So every Sunday night my house fills up with either just the kids and myself, and Dad if he is home, or sometimes the Auntys come with the cousins. I am in my element in this environment. Surrounded by family, and making food for them.

Years ago, many years ago it was pretty common that my family would get together to share a meal together. My cousins lived not too far from us, as did my other aunt. Those memories of us around the same table, seem to be fading further and faster away. I miss that. Since becoming an adult and mother in my own right, I have longed for the family togetherness that we used to have. But over time, the relationships for whatever became strained, now we hardly talk, let alone have dinner together.
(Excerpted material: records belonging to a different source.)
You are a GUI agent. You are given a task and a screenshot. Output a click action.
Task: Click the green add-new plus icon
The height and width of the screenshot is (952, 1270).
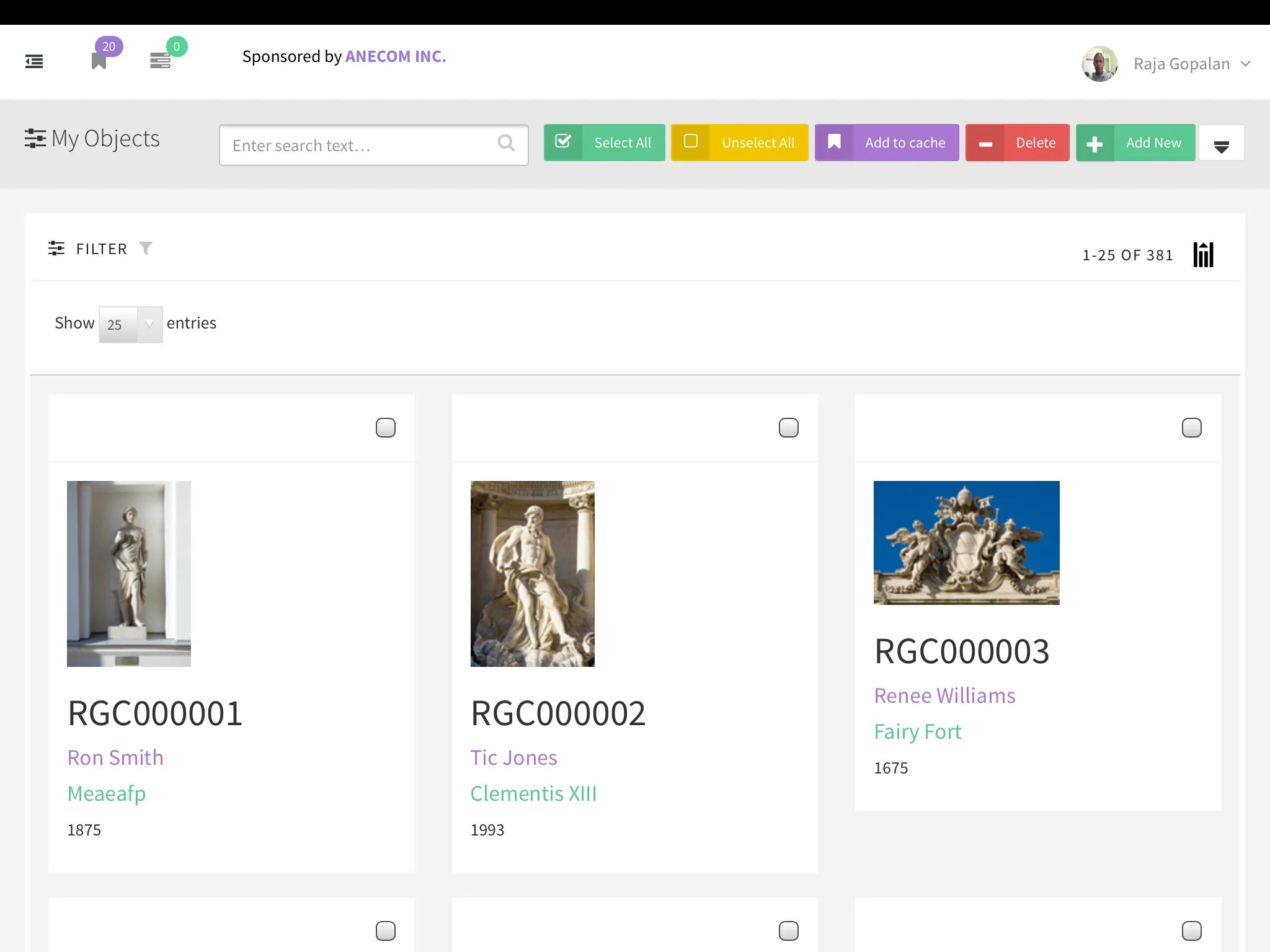(x=1095, y=143)
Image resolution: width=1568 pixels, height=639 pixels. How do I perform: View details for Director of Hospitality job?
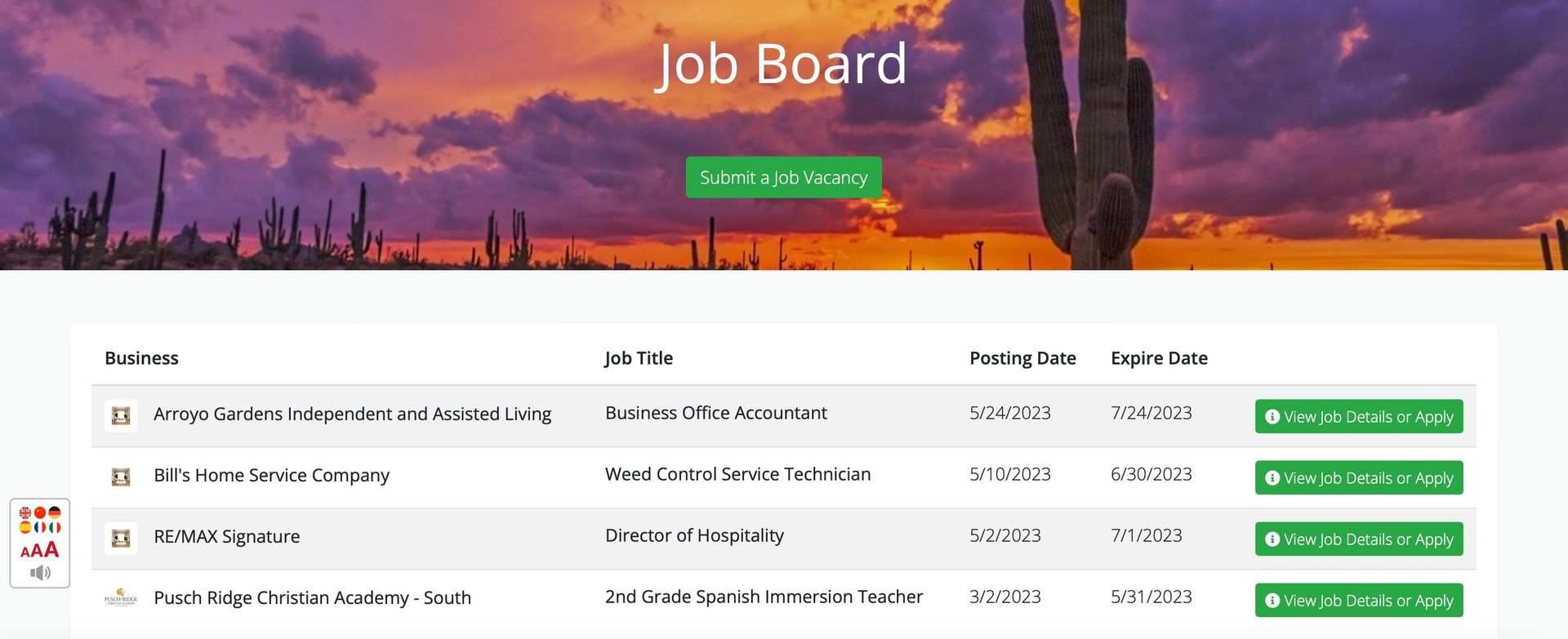[1359, 539]
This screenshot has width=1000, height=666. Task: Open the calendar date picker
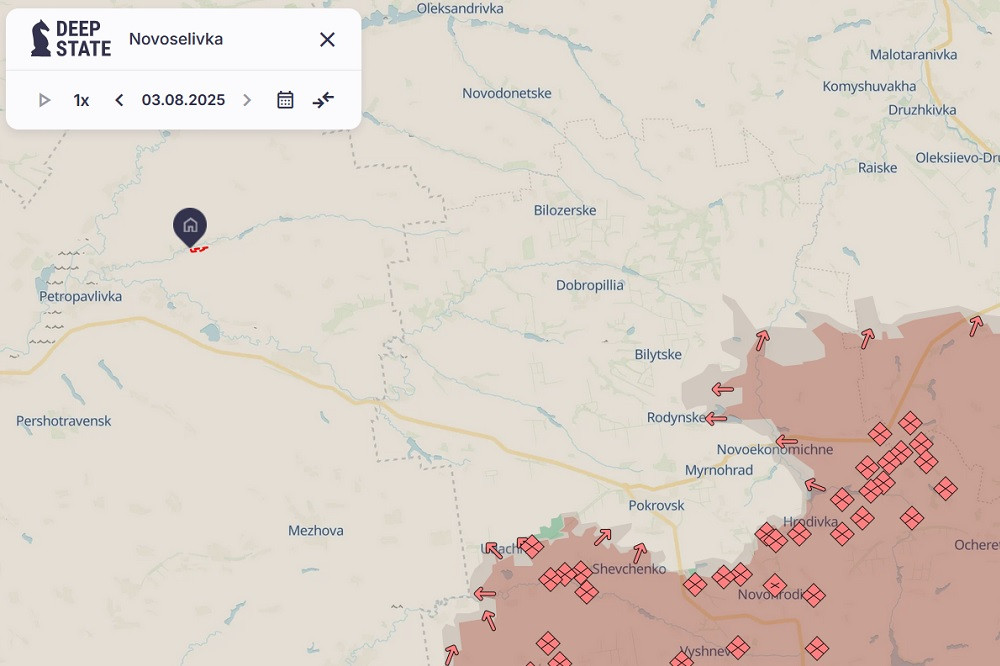[x=285, y=100]
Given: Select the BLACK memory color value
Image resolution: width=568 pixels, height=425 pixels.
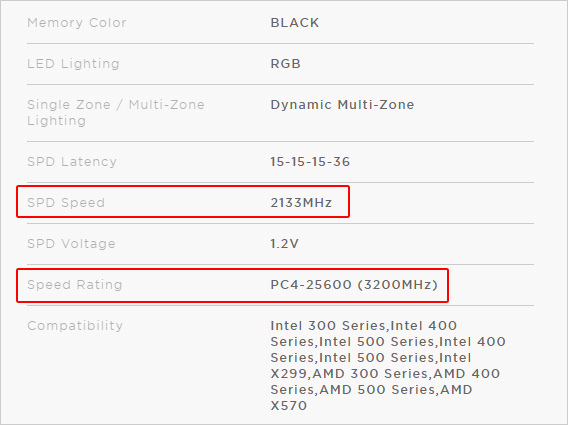Looking at the screenshot, I should [295, 23].
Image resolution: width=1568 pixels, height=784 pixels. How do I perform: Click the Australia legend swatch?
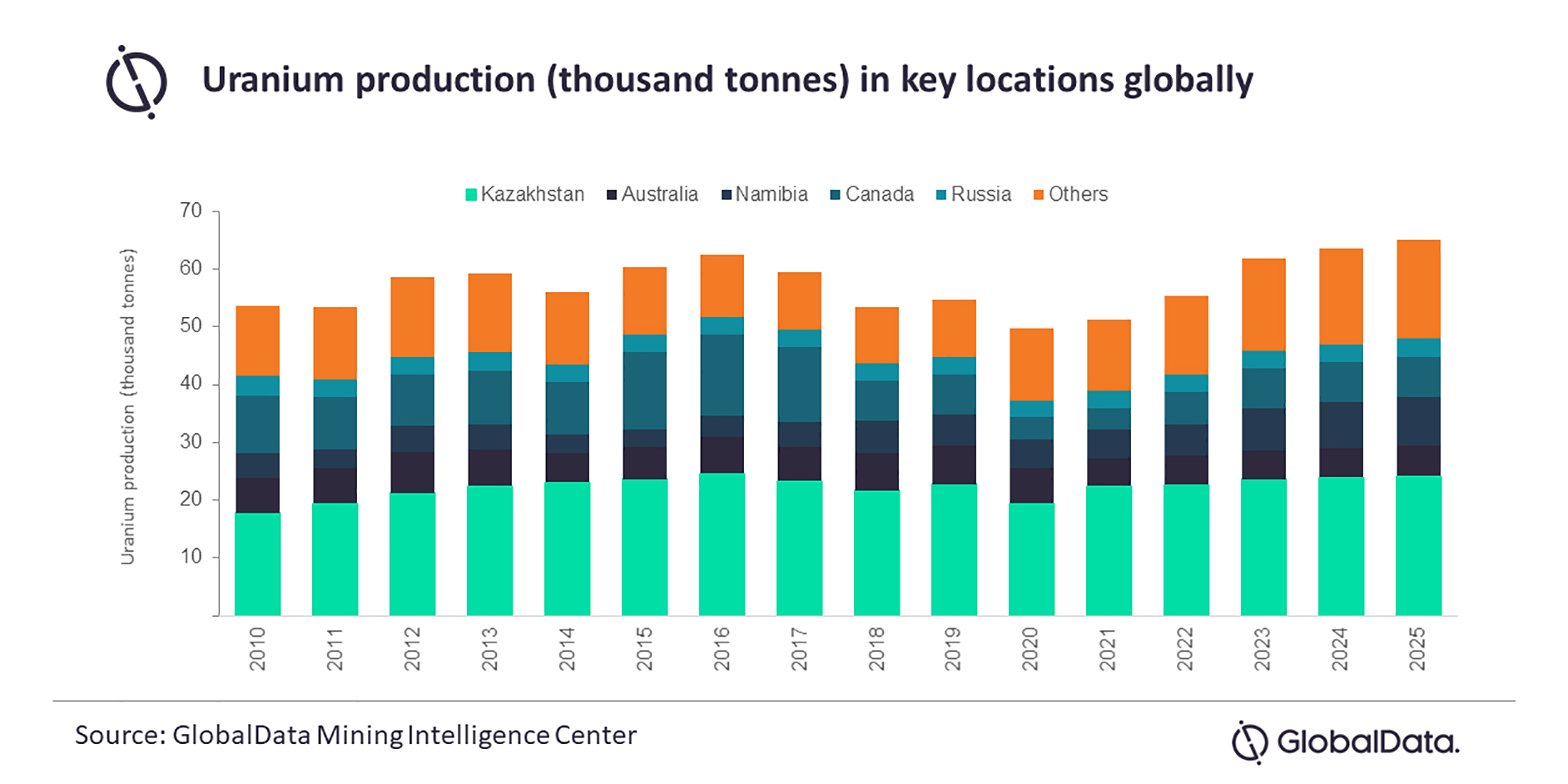(612, 195)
Maybe I’m old school. but in a world where everyone is on their phones 24/7. Where what’s happening on Facebook, Instagram, or the million other social sites is more important than anything else, I think we have lost something. More and more we are losing our families. Sure compared to the 50’s when the nuclear family was still intact,  where both Mom and Dad were home for dinner, as were the kids, things are drastically different. Now the nuclear family has all but disappeared in a lot of families. Family comes in many different forms now, but the connection we had with them has changed.

I can’t remember the last time me and my immediate family sat down and had dinner. Maybe high school? My parents have since divorced, we grew up and live in different areas of the country.

Just before I left I got a taste of family dinner of the past, when I got to see my Grandmother. It brought tears to my eyes and it became very apparent just how much I missed this little thing. So when I moved, and was going to have a new family I wanted to do things differently. As important as I think it is for the kids, I knew deep down I needed it too. I needed to connect with those around me.

I selfishly love Sundays. My day is spent usually cleaning then dreaming up the nights menu. Its usually something homemade, like Grandma or Baba made. I want the same feeling I got when I had those meals years ago. But not only that it gave me the chance to pass on family traditions with food. I know the kids get at least one good meal for sure. But seeing them happy and engaged has been the best part of this experience. Nothing makes this Momma happier or prouder than seeing the kids enjoying themselves, connecting with their siblings, me, their Dad, their cousins, Aunts etc.

It makes my heart glow, and makes me feel all warm and fuzzy. I love seeing the joy my cooking, my food brings the people I love. I have never felt more complete, more like a mother than I do now. These family dinners have brought me love and happiness.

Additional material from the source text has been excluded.